Go to Countryside to Achieve Inclusive Growth
Businesses must go to the countryside to address the people’s apparent demand for “more drastic changes towards a more immediate inclusive growth,” declared Meneleo J. Carlos Jr., Resins Inc. President and Federation of Philippine Industries Chairman Emeritus, in his FPI Annual Report 2015-2016 message.
Mr. Carlos noted that FPI had “not only gone from advocacies to actionable plans and programs” but also “pointed out strongly” the “corrective measures” needed to achieve the following:
- counter smuggling
- protect consumers through product standards
- alleviate poverty while mitigating climate change through reforestation
- promote competition by scoring the Philippines vis-à-vis its regional neighbors
With regards to said measures, Mr. Carlos reported that FPI had “participated actively in the legislative mill, with government executive agencies, and in judicial exercises.”
However, he believed that despite all these steps taken, “much much more need to be done” to achieve immediate inclusive growth, and that to do this, one must “go directly to the countryside to create value there plus jobs.”

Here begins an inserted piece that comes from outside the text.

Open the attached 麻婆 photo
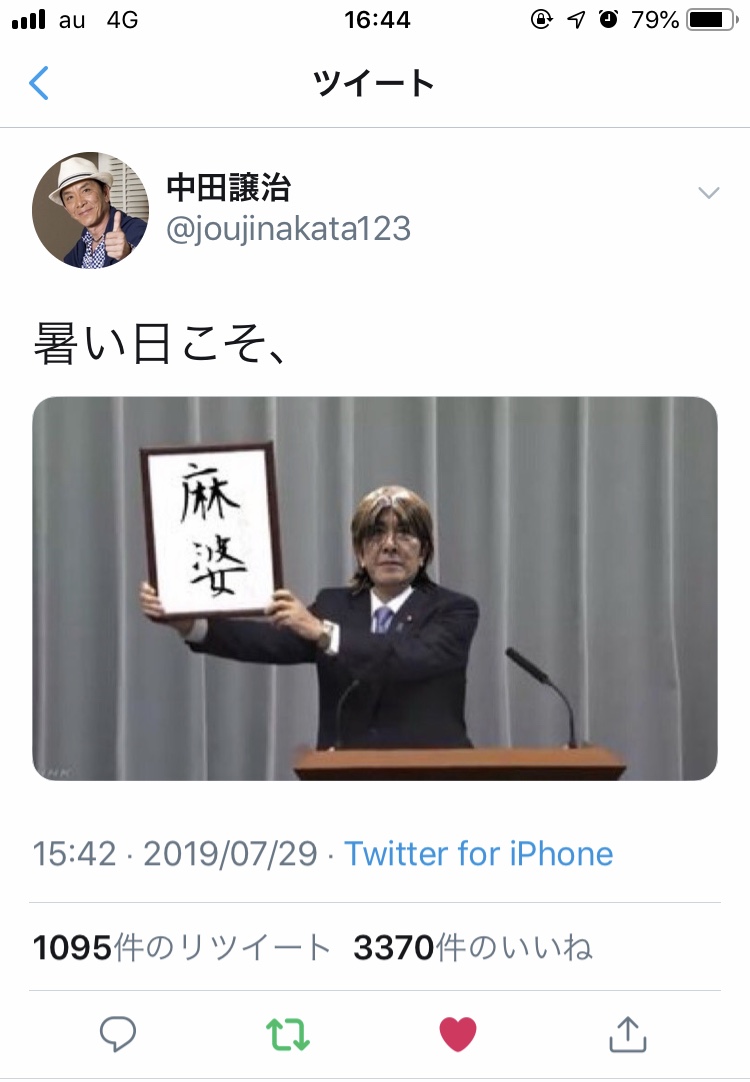Image resolution: width=750 pixels, height=1082 pixels. [375, 589]
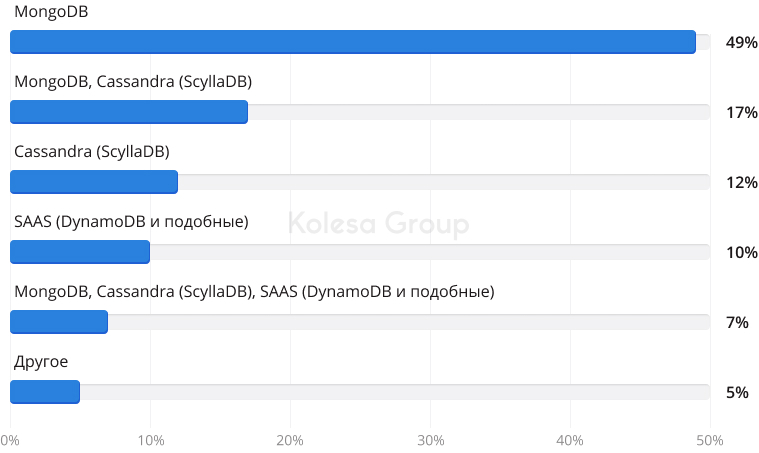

Mr. Carlos lauded the Board of Investments for “looking intensely towards adapting programs” geared towards “agriculture, forestry, and fisheries as labor intensive but renewable and sustainable activities” adding that much has to be done to enable these, such as “logistics and support services.” He expressed confidence that these activities are achievable since “our ASEAN neighbors have done so.”
In the light of the “opportunities” presented by the activities, he invited FPI members to “check on how they can stretch their value chain to the countryside” and communicate their concerns to FPI President George Chua, a member of the BOI’s Industry Development Council, “so that your activity may be listed in the relevant supply chain that connects to our countryside.” In this way, businesses can help build the country’s domestic markets given “rapid fluctuations” and “disappointing global markets,” he said.
The Resins Inc. President also stated that such undertakings can “create the opportunity for the young in our countryside to avail of the expanding school system for a more formal education that will prepare them for their future challenges.”
He cited predictions that by 2030, “60% of the world’s wealth creation will no longer be in the productive sectors but in the creative and service sectors where education is the key.”
Mr. Carlos concluded his annual report message by urging FPI colleagues to “think of the future needs to educate our children, and act now!”